Poi il debole fascio incontrò le gambe del tavolo, quelle sottili delle sedie e tra queste, in un’anomala asimmetria, altre gambe, stavolta umane!

Non si giunge a compiere i colpi che egli mise a segno senza avere delle qualità particolari. Il sangue freddo anzitutto, che gli permise di spegnere immediatamente la luce e rimanere immobile, pensando laddove l’istinto comanderebbe la fuga.

Tre sole possibilità: 

1- l’uomo si era addormentato sul tavolo; 

2- era sveglio e attendeva la sua ritirata… forse armato; 

3 – la meno probabile, un malore.


Quasi non respirò durante il lunghissimo minuto nel quale escluse la seconda ipotesi, accantonò la terza e propese per la prima. In tale situazione doveva decidere il da farsi, finora gli era andata bene, riuscendo a far razzia senza che qualche rumore avesse destato l’inquilino… poteva contar ancora sulla fortuna e andarsene così com’era giunto?  Nella sua “carriera” non aveva mai dovuto arrivare a contatti fisici con le sue vittime, preferendo nella malaparata una disonorevole fuga a gambe levate, che quando le aveva ancor giovani e scattanti lo trassero più volte d’impaccio.

Ma erano altri tempi e senza la refurtiva d’adesso avrebbe dovuto rischiare in seguito ben di più per molto meno… la sua mano verificò nella tasca la boccetta del liquido soporifero mai utilizzata, ma c’è sempre una prima volta e questa ne aveva tutte le prerogative. Carpe diem, un fazzoletto impregnato e poi avrebbe avuto via libera, la decisione era presa. 

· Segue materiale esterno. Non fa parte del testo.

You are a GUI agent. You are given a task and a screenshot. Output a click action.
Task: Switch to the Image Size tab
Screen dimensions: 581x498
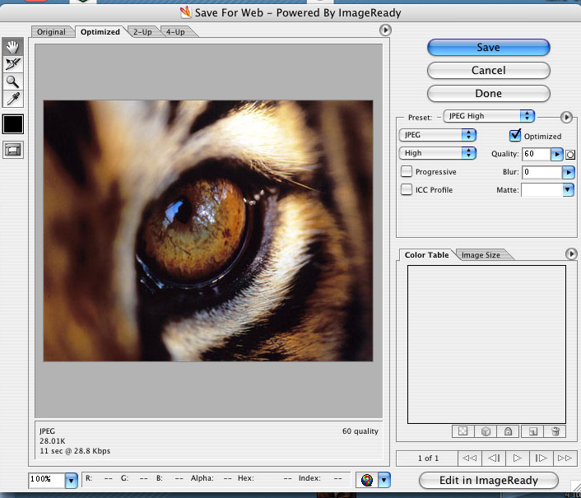click(x=480, y=255)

Controllando il respiro come neppure uno yogi saprebbe fare e tastando con piedi e mani abilmente al pari di un cieco, gli si posizionò alle spalle, aprì la boccetta e lesto inzuppò il panno. Sfiorando impercettibilmente la schiena dell’uomo per localizzarne il capo comprese che l’aveva reclinato sul petto. Difficilmente si dorme profondamente in tal posizione, tornò ad riaffacciarsi con forza la terza ipotesi.

Sollecitò al massimo l’udito senza ricavarne il segnale d’un respiro, l’ipotesi si faceva sempre più concreta ma non poteva rischiare, si apprestò a posizionare la mano sul volto e premere il panno quando il busto dell’uomo, coincidenza, s’accasciò sul tavolo con un tonfo sordo.

Accese la pila e tastò il collo dell’uomo, nessun calore, nessun pulsar di vene.

Nel ricercare l’uscita s’accorse che l’uomo teneva nella mano un biglietto e una volta di più, sbalordito, constatò l’enorme quantità di quelli già svelati sparsi dappertutto.

Senza quasi rendersene conto lo sfilò dalla mano dell’uomo e provando una sensazione indefinibile stava per rivolgervi la luce della torcia, quando un piccolo rumore lo mise in allarme e con la capiente borsa sulle spalle si dileguò come un gatto… ma quelli non portano pesi né pensieri.